I’ve read some Rilke and some Raabe, the whole fivehundredsomething pages of Döblin’s Berlin Alexanderplatz, and travelled abroad to Joyce’s Dublin and dos Passos’ Manhattan. My journey began in 1482, Paris, with Victor Hugo and his Nôtre-Dame de Paris (1831). A true classic and yet: So. Overrated. Maybe it gets better once the prominent Quasimodo plot unfolds. But the first couple of pages are merely a tedious and very detailed description of the geometrical patterns, the metropolitan maze and the architectural composition of Paris. It’s not just a literary travel guide, it’s the narrated Paris of Google Maps through the centuries and in 3-D-Zoom-In. Veeeery long. Once you think you made it through, a new paragraph starts something like “knowing this has all been a lot of information let’s try and summarize it all again” and then the narrator blabbers on for another 4 pages repeating everything he just said!! So not too keen on that one. The excerpt stopped here, so I wanna emphasise that it might get better. However, you shouldn’t judge a book by his cover (yet I do) but I think it’s perfectly acceptable to judge it by its first ten pages so my verdict is: boooooring!
However, one book really stood out: Upton Sinclair and his 1906 novel The Jungle. There were only very few and very short excerpts but those very intriguing. So despite having already bought 5 post-exam-reward books, I decided I deserve the full story. And so I made opportunistic use of my American friends and now have my very own copy from a US secondhand bookstore and greedily devoured the whole thing within days.
Sinclair’s The Jungle is a ruthless account of the appalling labour conditions in Chicago’s meat (packing) industry and circles around Jurgis Rudkus, a Lithuanian immigrant, and his family, who were hoping for a better life and saw their American Dream shattered by corruption, greed and social brutality. It’s a pitiless urban jungle of injustice where the insignificant folks are doomed to become collateral damage of capitalism, a dystopian and sadly too real depiction of the exploitation of men and meat.
It was all so very businesslike that one watched it fascinated. It was pork-making by machinery, pork-making by applied mathematics. And yet somehow the most matter-of-fact person could not help thinking of the hogs; they were so innocent, they came so very trustingly; and they were so very human in their protests – and so perfectly within their rights!
[Upton Sinclair: The Jungle]
It is a sight to behold when a work of fiction has such effect on reality, i.e. the political world. President Roosevelt was highly appalled by the lack of hygiene and health regulations within the food industry displayed in the novel. Subsequently, the Pure Food and Drug Act from 1906 was passed to improve hygiene standards in meat production. Unfortunately, no such act was passed to protect the workers’ lives. Sinclair’s criticism with the working conditions were me(a)t with scepticism and considered mostly fiction.

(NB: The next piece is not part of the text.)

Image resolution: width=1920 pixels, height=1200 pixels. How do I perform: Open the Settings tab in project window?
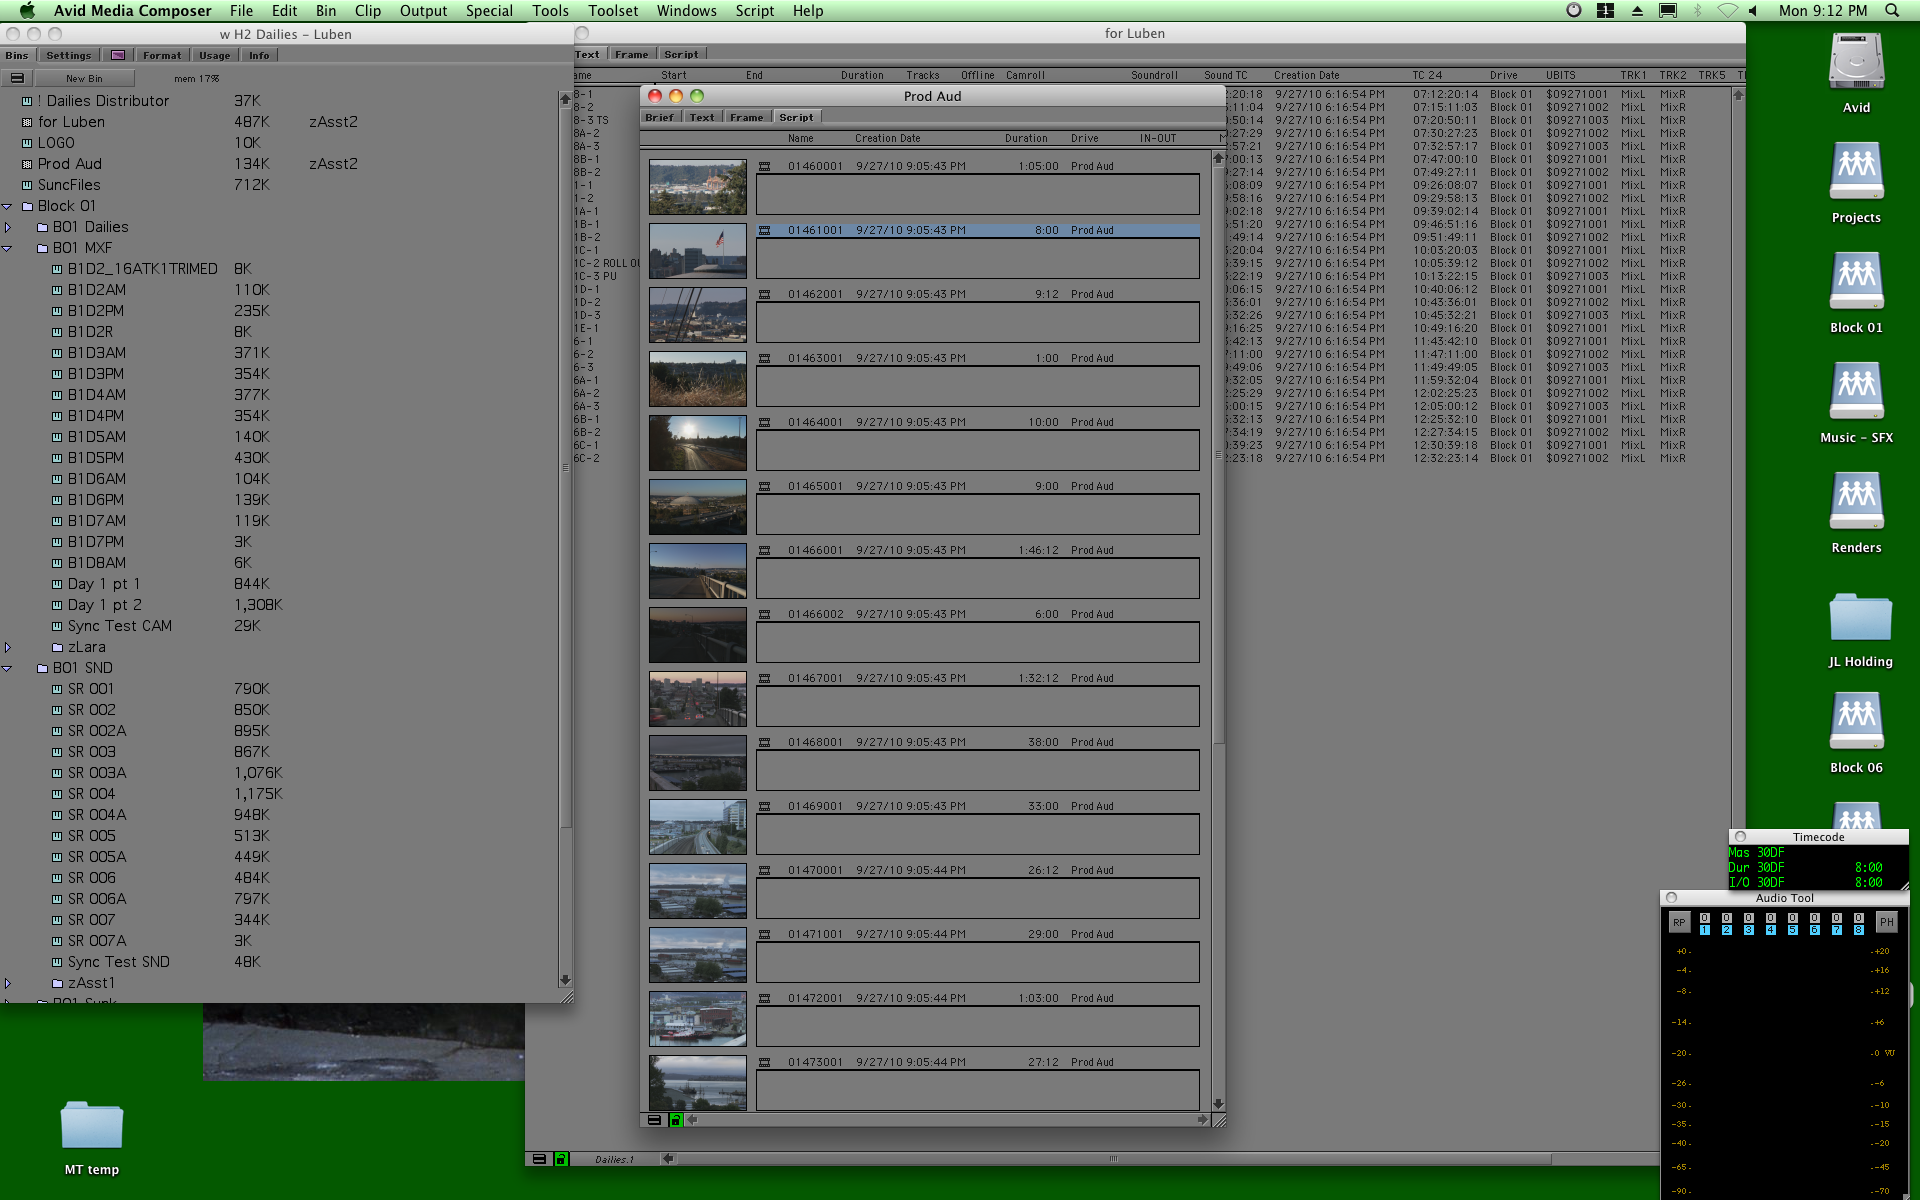click(68, 55)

Needless to say, our socialist author was not happy with the outcome of his novel: “I aimed at the public’s heart and by accident I hit it in the stomach”, he once famously proclaimed.
Nonetheless, it had great impact and it’s social effects should not be diminished. Nor should its literary value. Before you stop reading here and start reading there: Be warned. The Jungle is a very intense narration that doesn’t spare your feelings. It is brutally honest. It’s depressing to read and on occasion makes your stomach turn. You just wanna rebel against greedy bosses, cheating estate agents, against the whole financial, social and political system. A system in which a Lithuanian family has to sacrifice everything they have in order to survive and yet, [SPOILER ALERT] it’s all in vain. Like a Gerhard Hauptmann novel. Bad in the beginning, worse in the end. How they try to hold on to their believes, traditions and each other against all calamities is heartbreaking. And calamities is a quite euphemistic word for jail, rape, death, and the likes. How the Rudkuses still manage to savour rare moments of happiness, culture and family makes it even worse.
To do that would mean, not merely to be defeated, but to acknowledge defeat – and the difference between these two things is what keeps the world going.
Upton Sinclair: The Jungle
Despite the family’s harsh fate, Sinclair ends his book on an uplifting note and offers a way out: socialism! Introduced to Jurgis (and us) towards the end of the book, it equips the working poor with a new hope, a vision, something they can hold on to and believe in. Socialism as the solution to capitalism is the clear message Sinclair wants us to tske from this book. In the 27 preceding chapters, he relentlessly and vividly depicts capitalism as the source of all evil. By narrating the sad and horrible fate of Jurgis and his family he easily plays our heart strings and sense of justice. You can’t but abhor a system that allows such tragedy to happen. In the end, The Jungle is superb socialist propaganda through the gut-wrenching tale of one immigration family. And a must read, political stance aside.